Another vote for overpay the mortgage - in the unlikely event (since you have savings) that you did need access to a lump sum you could also remortgage

jessplussomeonenew Fri 20-May-16 08:03:18

The Moneysavingexpert website has a handy calculator where you can work out how much you save by making overpayments (can be huge sums!) and what interest rate you'd need to get to be better off saving.

BeatricePotter Fri 20-May-16 08:03:20

I would overpay the mortgage.

Advice from Money Saving Expert here;-

InTheSandPit Fri 20-May-16 08:13:13

I'd add to your savings until you have 3-6 months of living expenses saved up. Once you have that, put as much of it as your mortgage will allow onto the mortgage. The difference it make to the years you will need to pay in amazing (make sure it goes to reducing the term, not monthly repayment)

Tigresswoods Fri 20-May-16 08:23:39

Mortgage!!!! One day you'll look back & be:

A) amazed how low interest rates were

B) pleased you took advantage of that.

BarbaraofSeville Fri 20-May-16 09:21:29

Voice of dissent. What is the interest rate on your mortgage? How financially disciplined are you? Do you foresee any major purchases that you might want to borrow for (extension, new car etc).

The interest rate on our mortgage is less than 1% for the life of the loan. You can easily get 3-5% interest tax free on a variety of interest paying current accounts, so if you are in this situation and can trust yourself not to waste the extra money, save it instead. If interest rates change so you can't beat your mortgage interest rate with savings, simply pay a lump sum, or whatever you are allowed without penalty off the mortgage using the savings.

This also has the added advantage of the money being available if you need it to fund a major purchase whereas if you paid off the mortgage, you couldn't get it back without going through a remortgage application.

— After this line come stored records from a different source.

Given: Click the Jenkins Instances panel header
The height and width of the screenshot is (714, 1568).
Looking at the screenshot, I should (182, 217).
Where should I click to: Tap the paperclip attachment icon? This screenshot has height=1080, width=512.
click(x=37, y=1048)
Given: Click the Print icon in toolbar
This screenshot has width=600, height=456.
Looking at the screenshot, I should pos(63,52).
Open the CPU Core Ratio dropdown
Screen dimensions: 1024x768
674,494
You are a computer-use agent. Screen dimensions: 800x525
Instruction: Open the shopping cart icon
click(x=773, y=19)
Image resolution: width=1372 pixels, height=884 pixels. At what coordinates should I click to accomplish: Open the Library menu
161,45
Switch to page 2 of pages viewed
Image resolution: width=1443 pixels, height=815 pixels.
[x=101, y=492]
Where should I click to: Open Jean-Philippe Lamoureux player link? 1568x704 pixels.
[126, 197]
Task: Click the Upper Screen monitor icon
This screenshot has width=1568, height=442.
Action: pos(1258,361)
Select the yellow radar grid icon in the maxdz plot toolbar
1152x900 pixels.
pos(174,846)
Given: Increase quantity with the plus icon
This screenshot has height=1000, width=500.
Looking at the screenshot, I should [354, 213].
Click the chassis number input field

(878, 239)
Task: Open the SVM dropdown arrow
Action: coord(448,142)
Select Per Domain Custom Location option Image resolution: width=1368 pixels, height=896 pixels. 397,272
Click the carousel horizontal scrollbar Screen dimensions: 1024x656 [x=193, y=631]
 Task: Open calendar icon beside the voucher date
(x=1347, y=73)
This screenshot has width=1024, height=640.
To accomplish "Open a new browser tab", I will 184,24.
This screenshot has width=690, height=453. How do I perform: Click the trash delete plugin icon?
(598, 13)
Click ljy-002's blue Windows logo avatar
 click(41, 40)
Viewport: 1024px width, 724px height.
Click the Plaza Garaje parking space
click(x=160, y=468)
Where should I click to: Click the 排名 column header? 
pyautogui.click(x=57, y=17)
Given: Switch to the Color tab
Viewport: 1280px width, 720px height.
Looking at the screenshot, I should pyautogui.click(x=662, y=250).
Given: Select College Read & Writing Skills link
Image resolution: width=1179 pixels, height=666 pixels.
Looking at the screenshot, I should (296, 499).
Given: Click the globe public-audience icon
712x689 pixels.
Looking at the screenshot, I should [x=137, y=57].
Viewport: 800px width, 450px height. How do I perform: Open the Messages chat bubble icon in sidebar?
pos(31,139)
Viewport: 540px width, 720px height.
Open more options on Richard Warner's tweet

One disadvantage would be that the savings would count against you if you ever needed to claim benefits but if you have a mortgage you wouldn't be entitled to housing benefit and if you have a working partner, you are unlikely to be entitled to income support or whatever it is called these days anyway. And child tax credits aren't affected by savings.

Pipbin Sat 21-May-16 14:29:26

Thank you for the advice.
The savings we have are enough to live on for about 6 months should everything go to compete shit.
I think I'll contact the mortgage company and find out what they say. My only worry about over paying is that I can't really get the money back.
However, we don't (and can't) have DC so we aren't going to be needing to pay for college, weddings, extensions or giving children money for a house of their own. So getting the mortgage paid off a year or so earlier would be great.

Fluffycloudland77 Mon 23-May-16 21:04:18

I over pay £30 a month, it knocks a year off my mortgage at 2.68%.

Fluffycloudland77 Mon 23-May-16 21:06:53

Just run your figures through the mse overpayment calculator, assumed 2.5%, it knocks 5 years off.